Looking across First Ave. NE from the Crosswalk to Nowhere


Straight ahead, the wrong side of First Avenue’s one-way bridge over the Mississippi’s East Channel, the side with no sidewalk.

This is where you’d go if you kept walking straight ahead past the Crosswalk to Nowhere


It’s a classic American crossroads dilemma. Which way do you go? Do you stay on the straight and narrow or make a deal with the devil? What is free will when you’re faced with a Hobson’s choice? Is life one long crosswalk to nowhere?



Sadly, you may not have the opportunity to ponder such questions at the Crosswalk to Nowhere much longer. Forces are conspiring that would make it a crosswalk to somewhere, by replacing that blocklong dirt path along Main Street with proper pavement — probably for the first time in city history, judging from old aerial photos.

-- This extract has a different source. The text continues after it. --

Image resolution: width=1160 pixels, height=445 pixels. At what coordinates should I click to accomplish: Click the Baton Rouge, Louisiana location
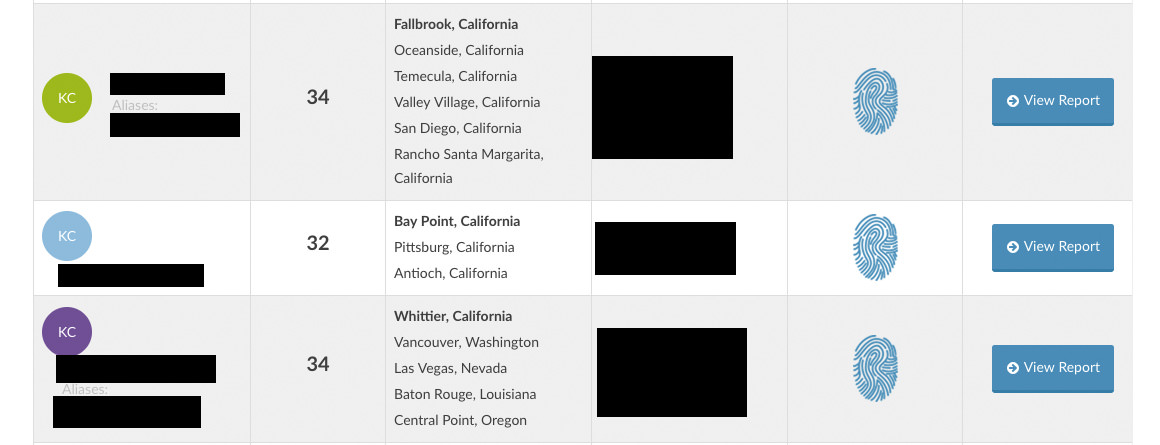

The area is on the radar of planners at Hennepin County. That’s important because Main Street, First Avenue NE, and (surprise!) East Hennepin Avenue are all county roads. “Hennepin County is aware of the sidewalk gap at the Main and 1st intersection,” Jordan Kocak, the county’s bicycle and pedestrian coordinator, told me in an email. “We are currently exploring what opportunities exist to make improvements to this location. Unfortunately, I don’t have anything certain to offer you at this time but it is a known gap and is under consideration for future improvements.”

The county is crucial, but ideas and cash could come from elsewhere too. Termed “The Seam,” that gap in the bike and pedestrian trail is featured as a problem to solve in the Central Mississippi Riverfront Regional Park Master Plan (pages 7-26 and 7-27).

The gap in bike and pedestrian trails along the river is called The Seam in the Central Mississippi Riverfront Regional Park Master Plan


The gap (not called The Seam) also features in the City of Minneapolis’s East Hennepin and First Avenue NE Transportation Study of the same year.

Meanwhile, the Minneapolis Park and Recreation Board has amassed nearly $1 million in park dedication fees from the rampant development in the neighborhood (see interactive MPRB map). And the Nicollet-Island East Bank Neighborhood Association told the park board closing that trail gap on Main Street is their top priority for using that money.

Park dedication fees in the Nicollet Island-East Bank neighborhood have built up a nice purse for park improvements.


For those who were looking, there have been signs that the corner’s heyday as a monument to nihilism might be nearing its end. Or rather, there hasn’t been a sign: At some point in the last couple years, one of the pedestrian-with-a-slash-through-him-or-her signs disappeared.


The do-not-cross sign at right disappeared in recent years. The one at left is still there.